Duplicate the stretch of the EMR configuration guide from "Today I’m going" through "using Python 3.7.".
— begin Selection —
Redshift – Random IT Utensils

Running Anaconda with DGL and mxnet on CUDA GPU in Spark running in EMR

afish — Sat, 28 Mar 2020 09:00:14 +0000

Today I’m going to share my configuration for running custom Anaconda Python with DGL (Deep Graph Library) and mxnet library, with GPU support via CUDA, running in Spark hosted in EMR. Actually, I have Redshift configuration as well, with support for gensim, tensorflow, keras, theano, pygpu, and cloudpickle. You can also install more libraries if needed. All this for Google to index keywords. Let’s begin.

My configuration uses EMR 5.17.2 and CUDA 9.2. When I’m writing it, there is EMR 5.27 available but it comes with the same CUDA version so I presume it should work as well. I’m also using Python 3.7.

First, create a cluster. Do not select mxnet as a provided library in EMR, we will install it later. As a master node use p3.8xlarge instance type — this instance must have GPU and this is where we will run DGL and mxnet. For slaves you can use anything, I’m going with 19 r3.4xlarge nodes (they don’t have GPU).

We need to install some custom libraries. I am using bootstrap script for that but you can just SSH into the host manually and run this code:

sudo mkdir /mnt/usr-moved
sudo mv /usr/local /mnt/usr-moved/
sudo ln -s /mnt/usr-moved/local /usr/
sudo mv /usr/share /mnt/usr-moved/
sudo ln -s /mnt/usr-moved/share /usr/

sudo mkdir /mnt/home
sudo chown hadoop.hadoop /mnt/home

wget https://repo.anaconda.com/archive/Anaconda3-2019.03-Linux-x86_64.sh -O ~/anaconda.sh
bash ~/anaconda.sh -b -p /mnt/home/hadoop/anaconda
echo -e '\nexport PATH=/mnt/home/hadoop/anaconda/bin:$PATH' >> $HOME/.bashrc && source $HOME/.bashrc
echo -e '\nexport PYSPARK_PYTHON=/mnt/home/hadoop/anaconda/bin/python' >> $HOME/.bashrc && source $HOME/.bashrc

/mnt/home/hadoop/anaconda/bin/conda install -y gensim
/mnt/home/hadoop/anaconda/bin/conda install -y tensorflow
/mnt/home/hadoop/anaconda/bin/conda install -y keras
/mnt/home/hadoop/anaconda/bin/conda install -y theano
/mnt/home/hadoop/anaconda/bin/conda install -y pygpu
/mnt/home/hadoop/anaconda/bin/conda upgrade -y cloudpickle
yes | sudo /mnt/home/hadoop/anaconda/bin/pip install --pre mxnet-cu92mkl
/mnt/home/hadoop/anaconda/bin/conda install -y -c dglteam dgl-cuda9.2
/mnt/home/hadoop/anaconda/bin/conda install -y s3fs

First, I’m making a symlink to not fill the disk while installing packages. Then in line 10 I download Anaconda. Finally, lines 15-23 install some additional libraries. Notice that in line 21 I install mxnet compiled for CUDA 9.2, and in line 22 the same for DGL. Also, s3fs is required for nice reading from s3.
— end Selection —
— begin Provided data —
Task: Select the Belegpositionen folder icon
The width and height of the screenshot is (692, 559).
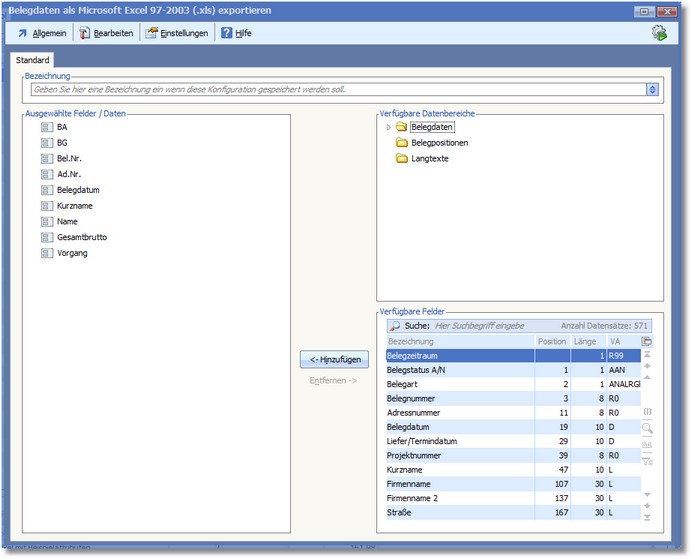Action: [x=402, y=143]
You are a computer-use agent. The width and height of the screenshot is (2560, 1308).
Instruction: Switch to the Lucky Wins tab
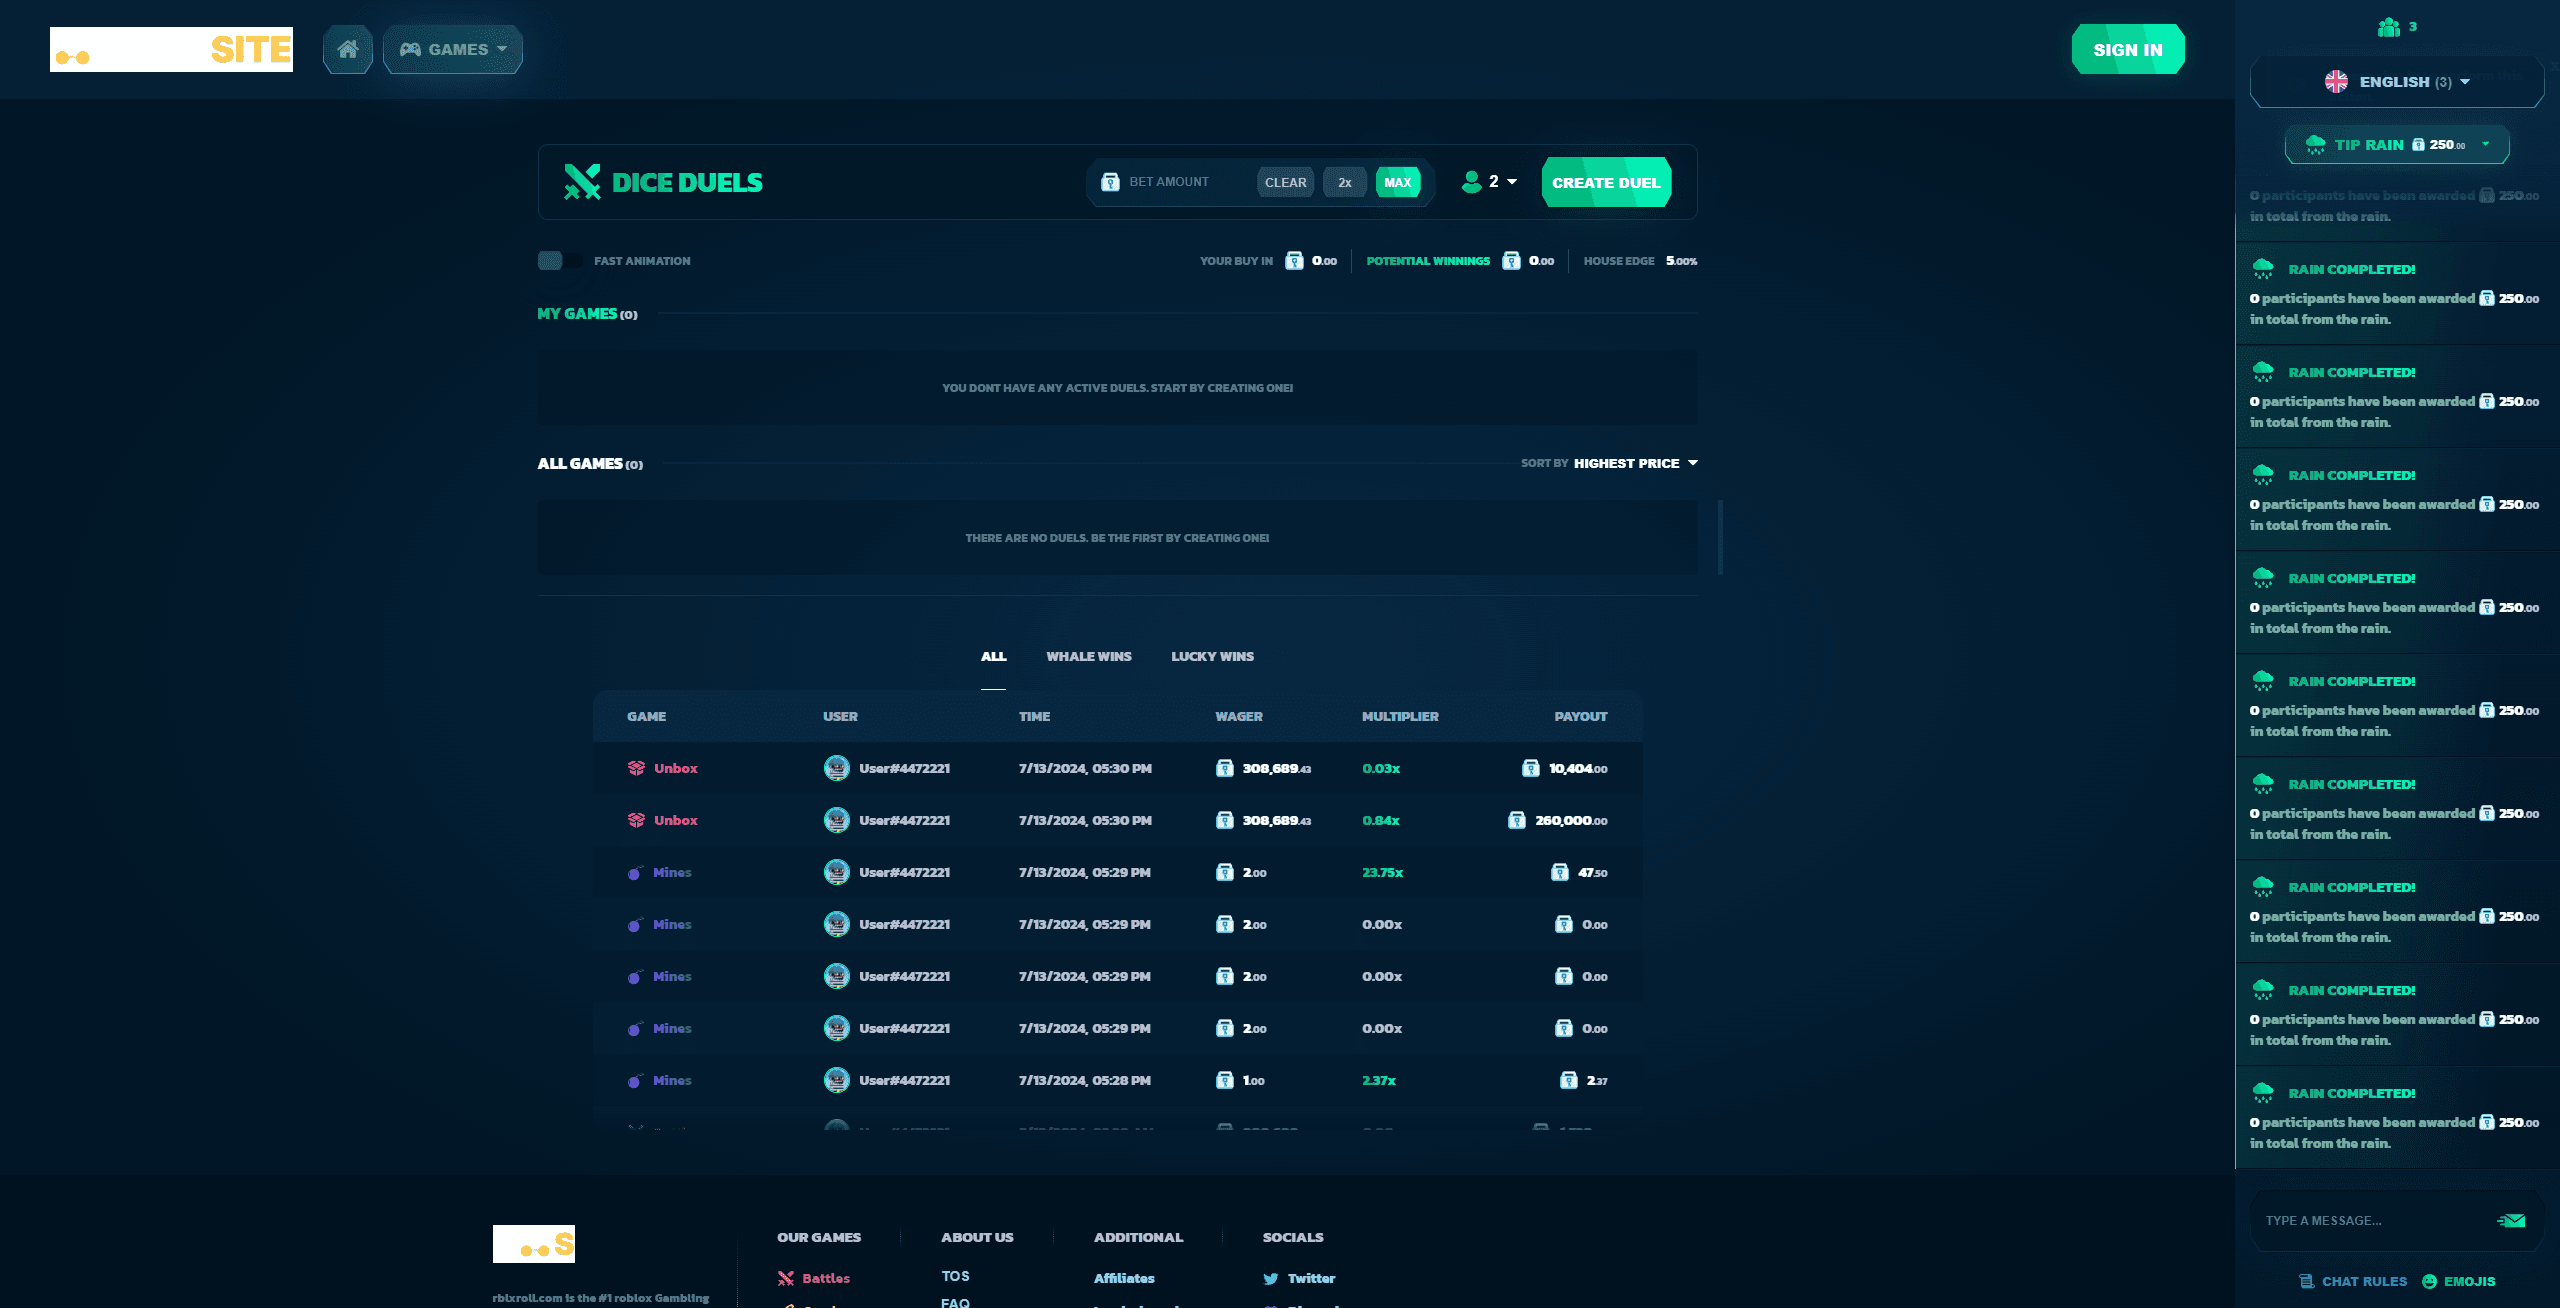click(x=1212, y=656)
— end Provided data —
Worked answer:
Today I’m going to share my configuration for running custom Anaconda Python with DGL (Deep Graph Library) and mxnet library, with GPU support via CUDA, running in Spark hosted in EMR. Actually, I have Redshift configuration as well, with support for gensim, tensorflow, keras, theano, pygpu, and cloudpickle. You can also install more libraries if needed. All this for Google to index keywords. Let’s begin.

My configuration uses EMR 5.17.2 and CUDA 9.2. When I’m writing it, there is EMR 5.27 available but it comes with the same CUDA version so I presume it should work as well. I’m also using Python 3.7.